妄想都市

七人のストーリーが一つの物語となる。
ある人は恋愛を、ある人は正議のヒーローを、またある人は王女様と、様々な人生を辿り、最後に行きつくのはどんなストーリーか。


目 次

 ユウの場合
 アサダの場合
 レッドジャックの場合
 キルドールの場合
 テンヨリクダリシカミノコノルチノコノイリスの場合
 ロジェの場合
 トシオの場合


※以下は本商品のサンプルです。

   
テンヨリクダリシカミノコノルチノコノイリスの場合


 「私はイリス、父である天人ルチと母サラの子供、私はイリス、イリス、――」
目の前にある鏡には壮麗な装いをした少女がこっちを見ている。不安げな表情でこちらを見ている彼女の口はまた同じような言葉を繰り返した。私はイリス、イリス、言葉のトーンが次第に落ちていき虚ろな表情へと変わっていく。鏡の少女が右腕を前に出しそれを見るのと同時に私は左腕を前に出し肘近くにある傷跡を見る。もうあの時のスジャータはいない。私はイリスとして一生を過ごしていかなければいけない。

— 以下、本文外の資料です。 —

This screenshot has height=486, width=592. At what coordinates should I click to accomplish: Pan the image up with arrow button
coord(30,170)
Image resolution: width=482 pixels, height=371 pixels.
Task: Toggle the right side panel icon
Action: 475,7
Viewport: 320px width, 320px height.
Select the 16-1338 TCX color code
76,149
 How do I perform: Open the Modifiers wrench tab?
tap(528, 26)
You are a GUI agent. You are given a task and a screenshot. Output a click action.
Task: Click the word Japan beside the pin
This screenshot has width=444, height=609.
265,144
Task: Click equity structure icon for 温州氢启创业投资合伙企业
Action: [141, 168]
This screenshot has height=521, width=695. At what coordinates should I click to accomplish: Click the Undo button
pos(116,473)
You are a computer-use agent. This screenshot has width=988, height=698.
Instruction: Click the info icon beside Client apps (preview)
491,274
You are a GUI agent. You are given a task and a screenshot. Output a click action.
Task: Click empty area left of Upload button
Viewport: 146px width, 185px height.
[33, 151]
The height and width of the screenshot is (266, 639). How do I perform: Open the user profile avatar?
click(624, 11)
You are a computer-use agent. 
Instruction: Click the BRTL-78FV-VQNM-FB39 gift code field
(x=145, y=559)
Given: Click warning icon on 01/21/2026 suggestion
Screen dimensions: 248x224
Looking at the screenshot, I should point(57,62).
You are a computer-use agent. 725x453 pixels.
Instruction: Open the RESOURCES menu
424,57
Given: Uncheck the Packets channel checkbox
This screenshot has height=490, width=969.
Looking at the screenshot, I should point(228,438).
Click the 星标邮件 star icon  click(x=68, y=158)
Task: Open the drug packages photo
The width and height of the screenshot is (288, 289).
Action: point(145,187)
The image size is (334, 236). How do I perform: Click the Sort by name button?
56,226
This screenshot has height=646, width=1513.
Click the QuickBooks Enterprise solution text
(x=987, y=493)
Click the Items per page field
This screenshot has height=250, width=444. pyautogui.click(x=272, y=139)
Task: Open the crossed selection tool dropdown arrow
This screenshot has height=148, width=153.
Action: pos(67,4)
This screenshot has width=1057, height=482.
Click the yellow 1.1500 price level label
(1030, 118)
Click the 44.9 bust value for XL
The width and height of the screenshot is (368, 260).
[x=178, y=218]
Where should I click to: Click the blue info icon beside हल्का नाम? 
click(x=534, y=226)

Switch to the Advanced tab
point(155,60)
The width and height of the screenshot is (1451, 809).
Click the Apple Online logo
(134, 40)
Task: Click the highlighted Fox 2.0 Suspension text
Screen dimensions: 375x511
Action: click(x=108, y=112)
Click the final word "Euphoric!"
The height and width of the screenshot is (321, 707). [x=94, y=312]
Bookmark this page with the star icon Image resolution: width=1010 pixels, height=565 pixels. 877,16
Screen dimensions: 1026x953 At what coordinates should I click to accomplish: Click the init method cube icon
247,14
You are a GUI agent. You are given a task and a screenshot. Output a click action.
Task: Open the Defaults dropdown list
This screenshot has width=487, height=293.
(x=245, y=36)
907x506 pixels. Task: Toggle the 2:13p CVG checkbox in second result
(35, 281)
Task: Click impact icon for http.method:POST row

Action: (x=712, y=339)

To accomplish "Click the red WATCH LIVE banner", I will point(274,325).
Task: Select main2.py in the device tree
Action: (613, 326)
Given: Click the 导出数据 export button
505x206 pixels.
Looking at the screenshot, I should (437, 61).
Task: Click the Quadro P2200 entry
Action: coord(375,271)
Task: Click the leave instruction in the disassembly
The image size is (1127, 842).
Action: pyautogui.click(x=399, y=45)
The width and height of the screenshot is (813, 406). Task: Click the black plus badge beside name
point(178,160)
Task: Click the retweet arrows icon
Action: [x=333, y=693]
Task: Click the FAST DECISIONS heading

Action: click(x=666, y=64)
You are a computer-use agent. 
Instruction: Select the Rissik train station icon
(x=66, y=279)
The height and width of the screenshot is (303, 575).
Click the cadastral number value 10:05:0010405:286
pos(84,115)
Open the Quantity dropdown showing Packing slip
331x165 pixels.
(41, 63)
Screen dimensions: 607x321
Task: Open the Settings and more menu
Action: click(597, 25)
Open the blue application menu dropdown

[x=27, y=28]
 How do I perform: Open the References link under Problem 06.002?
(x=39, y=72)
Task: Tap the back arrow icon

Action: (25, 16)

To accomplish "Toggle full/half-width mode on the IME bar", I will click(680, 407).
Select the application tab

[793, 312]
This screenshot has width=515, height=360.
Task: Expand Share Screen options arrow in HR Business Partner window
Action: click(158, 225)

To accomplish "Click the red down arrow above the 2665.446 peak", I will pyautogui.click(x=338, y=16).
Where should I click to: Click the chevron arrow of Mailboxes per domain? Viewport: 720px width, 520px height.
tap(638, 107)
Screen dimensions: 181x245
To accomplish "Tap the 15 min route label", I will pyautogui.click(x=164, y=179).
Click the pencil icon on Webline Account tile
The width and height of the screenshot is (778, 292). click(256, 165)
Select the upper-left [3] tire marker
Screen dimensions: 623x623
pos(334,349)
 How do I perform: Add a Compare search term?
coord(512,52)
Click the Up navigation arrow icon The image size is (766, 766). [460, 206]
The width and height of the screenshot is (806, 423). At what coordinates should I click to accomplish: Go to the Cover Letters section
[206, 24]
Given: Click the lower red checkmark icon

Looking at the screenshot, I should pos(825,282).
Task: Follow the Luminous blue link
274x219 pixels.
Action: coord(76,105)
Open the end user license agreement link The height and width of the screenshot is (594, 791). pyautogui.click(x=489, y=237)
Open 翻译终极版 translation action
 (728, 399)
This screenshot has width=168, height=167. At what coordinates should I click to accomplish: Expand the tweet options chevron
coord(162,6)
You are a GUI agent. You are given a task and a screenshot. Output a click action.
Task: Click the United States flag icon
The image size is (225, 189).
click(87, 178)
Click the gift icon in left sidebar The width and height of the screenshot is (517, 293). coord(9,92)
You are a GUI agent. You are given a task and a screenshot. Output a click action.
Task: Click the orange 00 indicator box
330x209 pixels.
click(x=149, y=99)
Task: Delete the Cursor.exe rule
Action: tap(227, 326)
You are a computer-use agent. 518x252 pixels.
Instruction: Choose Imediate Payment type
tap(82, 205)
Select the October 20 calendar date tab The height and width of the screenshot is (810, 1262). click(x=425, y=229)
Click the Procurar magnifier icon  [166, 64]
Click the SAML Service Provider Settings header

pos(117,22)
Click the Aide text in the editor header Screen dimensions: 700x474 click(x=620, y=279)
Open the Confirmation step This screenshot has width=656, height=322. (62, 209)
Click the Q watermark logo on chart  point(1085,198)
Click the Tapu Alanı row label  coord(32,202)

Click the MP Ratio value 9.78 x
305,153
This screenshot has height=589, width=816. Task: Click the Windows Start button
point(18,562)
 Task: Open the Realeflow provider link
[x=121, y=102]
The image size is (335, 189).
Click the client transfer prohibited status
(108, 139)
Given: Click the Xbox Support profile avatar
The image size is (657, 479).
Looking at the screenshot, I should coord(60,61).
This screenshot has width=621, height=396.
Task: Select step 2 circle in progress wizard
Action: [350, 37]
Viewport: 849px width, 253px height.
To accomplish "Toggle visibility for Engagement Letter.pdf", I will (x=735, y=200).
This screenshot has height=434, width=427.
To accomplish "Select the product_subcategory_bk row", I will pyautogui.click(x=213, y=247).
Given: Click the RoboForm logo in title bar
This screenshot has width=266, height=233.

この世界に入ってからは私に自由意志など存在しない、ただ言われた通りに生きていくのみ。
「イリス様、ご用意はできましたか」
「は、はい!」
部屋の外で使用人が私を呼ぶ。慌てて体に生気を取り戻し、威厳を取り繕い部屋の外へと出た。そこには使用人とその後ろに天人ルチがいた。私を見下ろしていた天人様は険しい表情をしていた。
「では行こうか」
「はい、父上」
つかつかと歩いてく天人様の後をついてき、ラドを見渡せるバルコニーへと近づいていく。次第に強くなっていく喧騒に私の心臓は高鳴りを抑えられなかった。バルコニーに顔を出した私達を迎えたのは国民の大歓声だった。
「天人様のお出ましだ!」
「後ろにいるのはイリス様よ。イリス様!」
宮殿の外には辺り一面人が覆い尽くしていた。人々は私達を嬉々とした表情で見上げている。天人様が国民達に向かって手を振ると、声は一層大声を張り上げる。私もそれに追随して緊張のなか手をゆっくりと上げ、不慣れながら手を振り始めた。
私達が手を振るのと呼応するように国民達は手を振り始める。その熱狂的な反応に統治者という身分が改めて意識された、私は彼等と同じように天人族を見上げる側にはいないのだ。この場にいると以前との感覚の違いに戸惑う、まるで別世界にいるように。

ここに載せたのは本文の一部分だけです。